• Data shown:
************

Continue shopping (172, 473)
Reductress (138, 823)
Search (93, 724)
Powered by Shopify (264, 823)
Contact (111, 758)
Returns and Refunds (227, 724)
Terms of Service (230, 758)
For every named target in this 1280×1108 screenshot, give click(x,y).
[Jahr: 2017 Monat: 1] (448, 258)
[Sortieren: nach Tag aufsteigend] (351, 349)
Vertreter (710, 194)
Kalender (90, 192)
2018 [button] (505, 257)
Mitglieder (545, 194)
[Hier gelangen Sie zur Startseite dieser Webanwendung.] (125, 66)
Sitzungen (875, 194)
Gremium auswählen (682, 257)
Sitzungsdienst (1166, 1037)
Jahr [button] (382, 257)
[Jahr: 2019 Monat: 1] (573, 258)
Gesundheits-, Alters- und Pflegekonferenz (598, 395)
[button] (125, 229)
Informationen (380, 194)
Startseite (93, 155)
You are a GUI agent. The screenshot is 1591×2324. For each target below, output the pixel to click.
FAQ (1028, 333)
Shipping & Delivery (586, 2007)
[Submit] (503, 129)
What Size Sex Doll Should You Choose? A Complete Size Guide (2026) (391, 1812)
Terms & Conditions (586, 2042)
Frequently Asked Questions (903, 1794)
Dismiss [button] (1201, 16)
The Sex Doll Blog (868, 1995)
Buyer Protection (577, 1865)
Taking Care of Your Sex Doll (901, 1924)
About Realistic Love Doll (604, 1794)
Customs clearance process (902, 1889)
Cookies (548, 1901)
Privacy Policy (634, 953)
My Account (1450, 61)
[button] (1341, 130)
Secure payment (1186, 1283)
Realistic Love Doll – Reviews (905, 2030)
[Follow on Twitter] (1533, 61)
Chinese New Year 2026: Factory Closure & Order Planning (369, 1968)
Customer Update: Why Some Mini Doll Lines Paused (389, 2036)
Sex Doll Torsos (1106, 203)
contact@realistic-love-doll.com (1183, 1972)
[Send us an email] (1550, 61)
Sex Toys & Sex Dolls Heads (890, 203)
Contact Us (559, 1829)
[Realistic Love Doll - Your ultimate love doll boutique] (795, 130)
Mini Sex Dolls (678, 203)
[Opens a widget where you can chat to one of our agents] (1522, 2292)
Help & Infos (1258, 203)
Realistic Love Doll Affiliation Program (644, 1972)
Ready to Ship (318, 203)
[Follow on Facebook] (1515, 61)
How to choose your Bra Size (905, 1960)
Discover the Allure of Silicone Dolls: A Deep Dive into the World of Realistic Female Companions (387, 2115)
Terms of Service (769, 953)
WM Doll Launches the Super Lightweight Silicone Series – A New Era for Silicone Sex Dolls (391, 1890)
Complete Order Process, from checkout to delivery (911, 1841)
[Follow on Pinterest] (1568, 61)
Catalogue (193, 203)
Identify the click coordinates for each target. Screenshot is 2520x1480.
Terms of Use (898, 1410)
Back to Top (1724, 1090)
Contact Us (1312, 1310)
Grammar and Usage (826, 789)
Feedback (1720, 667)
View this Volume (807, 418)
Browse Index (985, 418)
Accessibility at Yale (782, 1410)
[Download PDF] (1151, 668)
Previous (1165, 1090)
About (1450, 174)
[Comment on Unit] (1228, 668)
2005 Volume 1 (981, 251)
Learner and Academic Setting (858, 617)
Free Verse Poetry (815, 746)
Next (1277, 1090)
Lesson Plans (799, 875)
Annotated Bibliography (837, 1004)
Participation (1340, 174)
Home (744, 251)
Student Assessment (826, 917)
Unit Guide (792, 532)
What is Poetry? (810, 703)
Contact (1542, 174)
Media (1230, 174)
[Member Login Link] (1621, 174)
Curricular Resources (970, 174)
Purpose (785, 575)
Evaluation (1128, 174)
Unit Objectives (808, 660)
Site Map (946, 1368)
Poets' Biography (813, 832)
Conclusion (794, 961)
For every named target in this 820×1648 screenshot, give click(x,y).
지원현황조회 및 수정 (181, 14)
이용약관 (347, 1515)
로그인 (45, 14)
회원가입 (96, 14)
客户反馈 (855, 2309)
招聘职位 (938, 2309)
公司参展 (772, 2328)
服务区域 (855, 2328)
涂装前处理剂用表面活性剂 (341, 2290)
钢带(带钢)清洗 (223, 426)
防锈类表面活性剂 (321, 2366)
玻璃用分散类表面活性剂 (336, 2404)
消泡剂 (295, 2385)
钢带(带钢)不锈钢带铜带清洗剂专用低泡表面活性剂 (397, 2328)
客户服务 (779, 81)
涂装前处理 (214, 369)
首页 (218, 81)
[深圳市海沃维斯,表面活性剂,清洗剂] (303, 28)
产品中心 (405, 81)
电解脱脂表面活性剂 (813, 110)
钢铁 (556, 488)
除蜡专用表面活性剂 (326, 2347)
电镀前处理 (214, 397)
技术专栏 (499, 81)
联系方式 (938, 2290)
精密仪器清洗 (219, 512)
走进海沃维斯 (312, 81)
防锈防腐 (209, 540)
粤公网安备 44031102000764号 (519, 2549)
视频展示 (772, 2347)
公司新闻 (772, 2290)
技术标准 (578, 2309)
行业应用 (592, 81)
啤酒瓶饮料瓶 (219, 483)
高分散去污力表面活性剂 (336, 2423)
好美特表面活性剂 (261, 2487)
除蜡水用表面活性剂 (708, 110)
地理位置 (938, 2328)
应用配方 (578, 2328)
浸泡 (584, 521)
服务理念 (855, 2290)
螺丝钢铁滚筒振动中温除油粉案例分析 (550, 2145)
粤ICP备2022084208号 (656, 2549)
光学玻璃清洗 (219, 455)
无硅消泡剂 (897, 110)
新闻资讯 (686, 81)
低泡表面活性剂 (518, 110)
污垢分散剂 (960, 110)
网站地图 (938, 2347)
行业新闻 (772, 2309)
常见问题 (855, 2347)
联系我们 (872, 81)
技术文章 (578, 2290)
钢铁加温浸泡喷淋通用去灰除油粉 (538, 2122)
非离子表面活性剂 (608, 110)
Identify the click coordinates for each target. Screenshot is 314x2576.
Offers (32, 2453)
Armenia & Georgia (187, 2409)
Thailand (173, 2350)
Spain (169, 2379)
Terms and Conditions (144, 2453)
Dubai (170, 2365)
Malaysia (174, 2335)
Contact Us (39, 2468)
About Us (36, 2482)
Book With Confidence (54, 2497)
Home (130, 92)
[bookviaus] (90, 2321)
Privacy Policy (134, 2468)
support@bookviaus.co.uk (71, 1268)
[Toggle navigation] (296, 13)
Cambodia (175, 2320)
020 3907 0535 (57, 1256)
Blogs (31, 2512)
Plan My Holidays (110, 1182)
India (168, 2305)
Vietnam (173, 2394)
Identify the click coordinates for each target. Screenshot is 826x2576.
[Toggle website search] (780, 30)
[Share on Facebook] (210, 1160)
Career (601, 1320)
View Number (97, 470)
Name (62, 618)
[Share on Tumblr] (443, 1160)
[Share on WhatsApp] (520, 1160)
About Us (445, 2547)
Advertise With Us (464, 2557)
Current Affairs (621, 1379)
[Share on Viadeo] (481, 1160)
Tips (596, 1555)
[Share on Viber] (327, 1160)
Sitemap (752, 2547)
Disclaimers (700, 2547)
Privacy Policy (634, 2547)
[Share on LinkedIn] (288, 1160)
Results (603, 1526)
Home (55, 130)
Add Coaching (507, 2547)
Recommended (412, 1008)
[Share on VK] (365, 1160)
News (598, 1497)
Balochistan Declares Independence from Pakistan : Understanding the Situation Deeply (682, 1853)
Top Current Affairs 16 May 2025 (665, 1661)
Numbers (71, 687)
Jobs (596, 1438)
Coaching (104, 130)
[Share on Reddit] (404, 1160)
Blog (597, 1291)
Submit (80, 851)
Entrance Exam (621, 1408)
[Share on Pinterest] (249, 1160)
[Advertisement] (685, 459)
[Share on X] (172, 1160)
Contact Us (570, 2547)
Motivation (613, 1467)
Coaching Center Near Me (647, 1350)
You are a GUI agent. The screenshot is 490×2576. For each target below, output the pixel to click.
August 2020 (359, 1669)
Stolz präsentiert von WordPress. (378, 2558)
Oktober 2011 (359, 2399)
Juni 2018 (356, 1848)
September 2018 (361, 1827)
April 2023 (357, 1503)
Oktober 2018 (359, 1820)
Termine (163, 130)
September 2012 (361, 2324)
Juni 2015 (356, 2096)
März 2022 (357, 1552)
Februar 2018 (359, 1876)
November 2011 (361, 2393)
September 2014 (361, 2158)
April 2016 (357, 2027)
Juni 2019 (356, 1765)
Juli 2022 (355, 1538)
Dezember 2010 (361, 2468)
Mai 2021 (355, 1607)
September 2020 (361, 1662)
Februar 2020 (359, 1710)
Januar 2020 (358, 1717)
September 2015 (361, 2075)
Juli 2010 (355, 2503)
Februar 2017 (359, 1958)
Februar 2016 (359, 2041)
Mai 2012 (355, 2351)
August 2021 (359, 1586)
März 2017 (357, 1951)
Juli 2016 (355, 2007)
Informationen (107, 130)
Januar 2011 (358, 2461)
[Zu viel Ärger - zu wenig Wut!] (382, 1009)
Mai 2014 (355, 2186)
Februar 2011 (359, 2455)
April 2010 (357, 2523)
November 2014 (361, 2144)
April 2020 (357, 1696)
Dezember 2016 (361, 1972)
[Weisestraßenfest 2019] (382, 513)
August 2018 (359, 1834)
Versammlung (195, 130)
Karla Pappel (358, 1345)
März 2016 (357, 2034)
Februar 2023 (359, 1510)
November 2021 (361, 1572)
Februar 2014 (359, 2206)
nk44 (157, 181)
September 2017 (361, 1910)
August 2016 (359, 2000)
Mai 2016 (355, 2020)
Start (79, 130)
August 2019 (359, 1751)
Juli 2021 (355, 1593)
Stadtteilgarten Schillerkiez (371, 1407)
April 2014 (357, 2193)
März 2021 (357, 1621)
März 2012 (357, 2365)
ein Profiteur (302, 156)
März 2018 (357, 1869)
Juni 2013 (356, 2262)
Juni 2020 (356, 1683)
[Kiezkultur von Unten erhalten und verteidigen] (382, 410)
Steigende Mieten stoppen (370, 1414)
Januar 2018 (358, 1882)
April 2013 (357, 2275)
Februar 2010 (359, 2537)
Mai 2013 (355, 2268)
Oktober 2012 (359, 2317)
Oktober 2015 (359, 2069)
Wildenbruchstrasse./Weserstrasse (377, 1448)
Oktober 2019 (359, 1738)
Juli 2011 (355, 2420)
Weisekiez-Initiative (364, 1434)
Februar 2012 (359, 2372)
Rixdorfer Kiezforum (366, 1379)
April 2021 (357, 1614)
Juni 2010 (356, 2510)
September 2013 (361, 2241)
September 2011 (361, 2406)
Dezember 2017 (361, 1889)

************

• What you are asked to do:
Go through the records above and copy each line where "named" is found.

• Reply:
For every named target in this 1280×1108 screenshot, give click(x,y).
For every named target in this 820×1648 screenshot, give click(x,y).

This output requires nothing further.